Che immagine viene fuori di Roma?
«Nel romanzo le inquadrature si focalizzano su scenari raccapriccianti e, di riflesso, l'immagine di Roma può risultare parecchio sbiadita. Al netto della visione di personaggi disillusi e impicciati, credo sia in ogni caso indubbio il suo progressivo imbruttimento. Come per magia, però, ogni giorno rinasce una città magica e seducente. L'eternità sembra avere un suo perché, con Roma».
Pensa che sia facile distinguere fra colpevoli e innocenti?
«Nelle mie storie non lo è quasi mai, perché spesso il colpevole è spinto da motivazioni nobili oppure costretto a delinquere da circostanze sfortunate o dalla necessità di difendersi. È colpevole dal punto di vista prettamente giuridico, molto meno da quello morale e umano, ed è il motivo per il quale non di rado capita che il lettore si ritrovi a parteggiare per personaggi all'apparenza deplorevoli».
Quanto pensa di essere stato influenzato da James Ellroy, Sergio Altieri e Stefano di Marino?
«Sono autori di assoluto valore e hanno certamente condizionato il mio modo di scrivere, al pari di David Peace e Giuseppe Genna, almeno all'inizio del mio percorso. Da lettore che adora scrittori febbricitanti e stravaganti, hanno avuto molta influenza su di me anche Ellis, Welsh, Palanhiuk».
Crede che il noir debba essere più romanzo sociale di testimonianza civile o più fiction d'evasione?
«Può ottemperare a parecchie funzioni, comprese le due che ha citato. Per certi versi, come ha dichiarato lo stesso Ellroy, nel caso in cui le dinamiche siano verosimili e ancorate a luoghi e periodi ben definiti (come nella sua trilogia che ha il suo incipit con American Tabloid), potrebbe addirittura avere il valore di un trattato storico».

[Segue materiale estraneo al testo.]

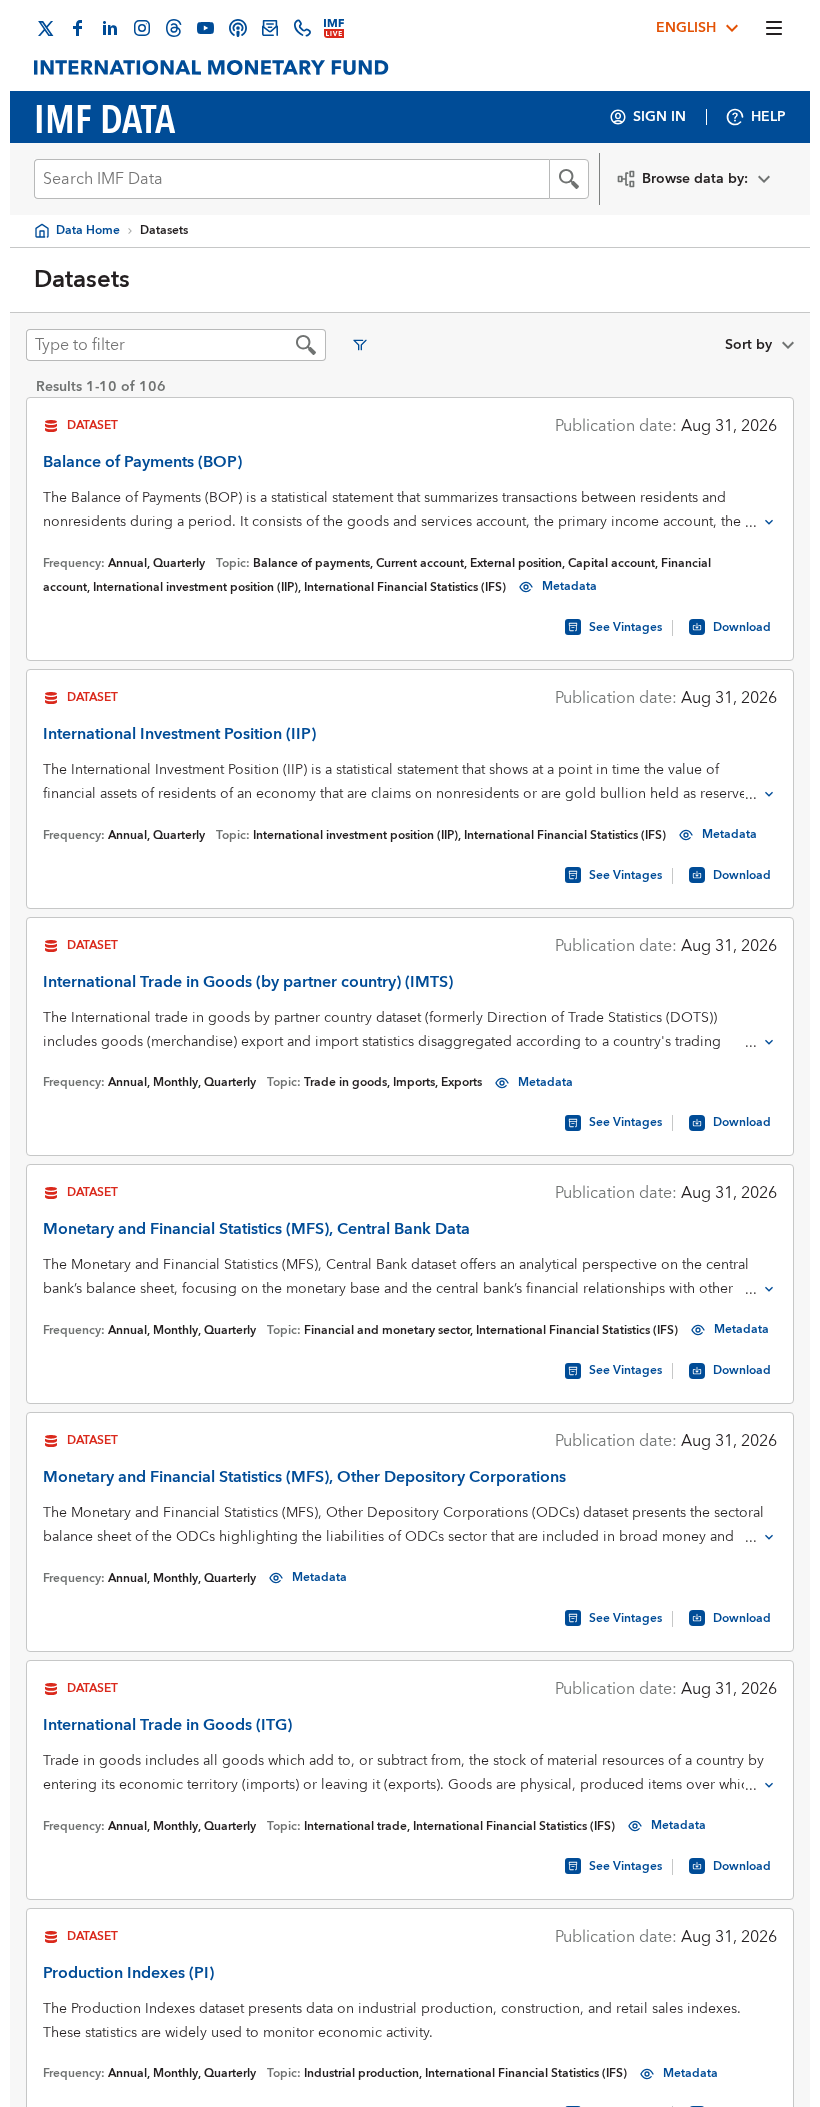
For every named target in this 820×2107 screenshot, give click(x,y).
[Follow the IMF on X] (46, 28)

Che rapporto ha con i ricordi?
«Pessimo, direi. Quello che ho scritto nel prologo: La mia condanna sono i ricordi, soprattutto quelli belli. Sono i bei ricordi che ti fottono, perché ti costringono a pensare a quello che hai perso, mi rappresenta molto. Sono nostalgico, e lo ero anche da ragazzo».
Quanto lavora sulle parole?
«Lo stile volutamente accelerato e minimalista, l'utilizzo di un linguaggio dissacrante e provocatorio, l'ideazione di certe atmosfere claustrofobiche e soffocanti e di flussi di coscienza ridondanti e deliranti costituiscono, in ambito noir, il mio passo naturale, per cui non sento la necessità di lavorarci molto. Per quanto riguarda la storia, discorso simile: scrivo di getto e la maggior parte delle volte senza sapere cosa succederà nella pagina successiva. Mi piace l'idea di rimanere sorpreso da eventi creati al momento».
Lei ha scritto romanzi storici ma anche sul mondo dei tronisti, come sceglie le sue storie?
«La mia narrazione è influenzata dalle tematiche e dagli obiettivi che intendo perseguire e in ogni romanzo ci sono impronte diverse. Con i noir la mia ingenua intenzione è stata per molto tempo quella di tentare di canalizzare il fastidio e la rabbia del lettore in forti prese di posizione contro certe ingiustizie. Nei romanzi storici l'intento è stato anche quello di scovare analogie nelle dinamiche e nell'esercizio del potere in epoche diverse.
È un cliché ma anche un dato di fatto: la storia si ripete, sempre, ed il più delle volte si scrive col sangue. Nelle escursioni che ho fatto con altri generi (Io&Davide, Il dolore che sarà) la narrazione si è concentrata invece su aspetti più intimi dell'animo umano».